Expression of SIP2-RNAi in L. japonicus Hairy Roots.

(A) Real-time RT-PCR analysis of SIP2 expression levels in the control hairy roots expressing the empty vector (Ct) and representatives of hairy roots expressing the SIP2-RNAi constructs (RNAi-1 and RNAi-2). Error bars represent sd of the experimental values obtained from three technical replicates.

(B) The control hairy roots expressing the empty vector and representative hairy roots expressing the SIP2-RNAi constructs (RNAi-1 and RNAi-2). L. japonicus plants were maintained in a nitrogen fertilizer-free environment and root images were taken 4 weeks after Rhizobium infection. Bar = 1 cm.

(C) Images of whole plants whose roots were shown in (B).
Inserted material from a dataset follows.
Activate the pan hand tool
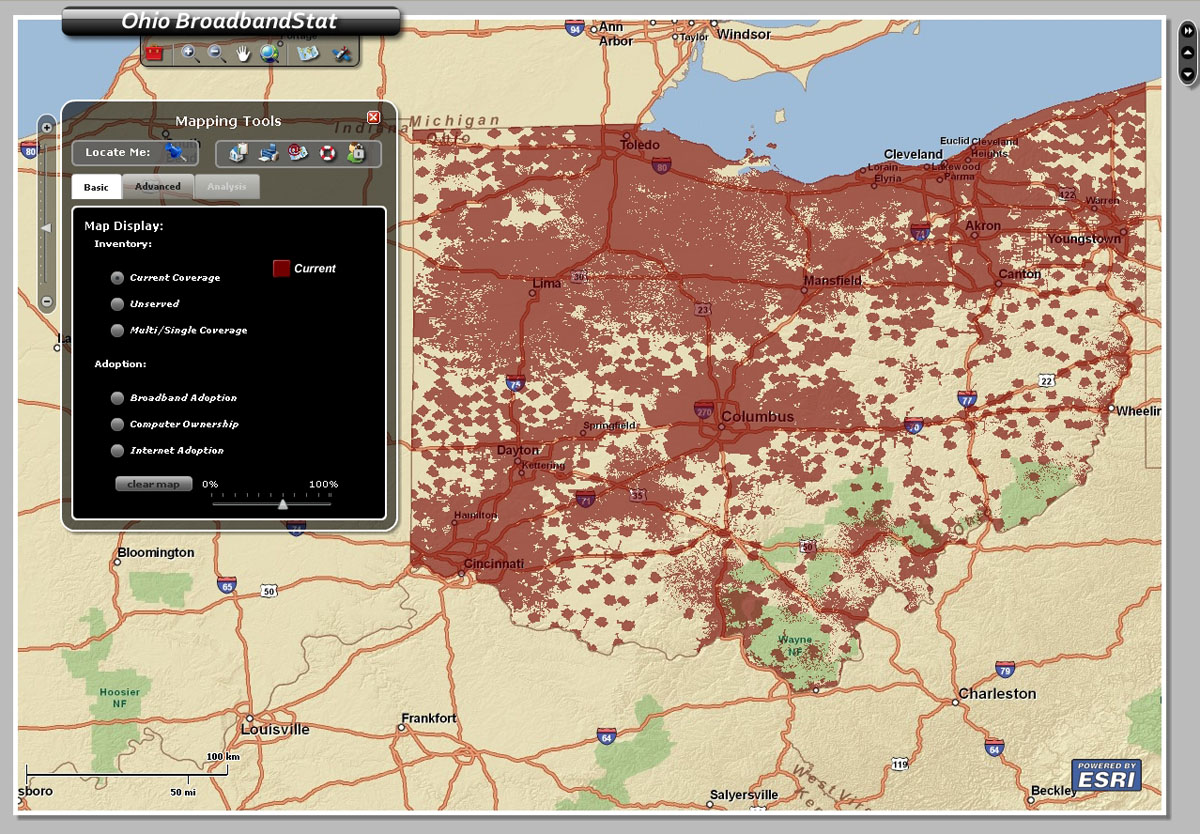Screen dimensions: 1200x834 point(243,53)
Bar = 1 cm.

(D) Numbers of ITs and nodule primordia per root of the control hairy roots and SIP2-RNAi-1 and SIP2-RNAi-2 hairy roots. The data on ITs and nodule primordia were collected from 15 to 20 independent hairy roots in each group of plants. Error bars represent sd of the experimental values.
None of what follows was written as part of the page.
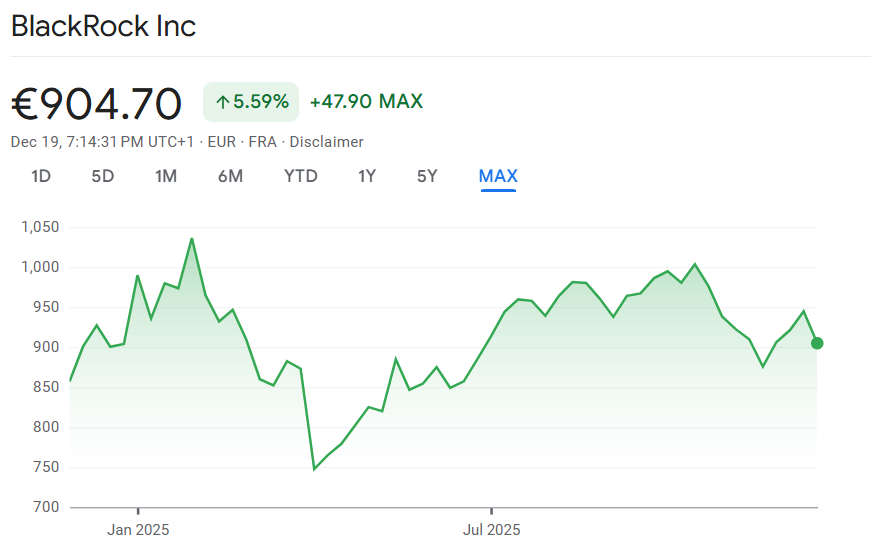Click the chart's lowest dip near 750

click(x=314, y=468)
(E) IT formation in SIP2-RNAi hairy roots. ITs were visualized after staining with X-Gal in hairy roots 8 d after infection with M. loti expressing a lacZ construct. The images show the key steps of Rhizobium infection in hairy roots, including bacterial entry and root hair deformation (left), IT growth (middle), and release of rhizobial cells in developing nodule cells (right). Bars = 20 μm in left and middle panels and 50 μm in the right panel.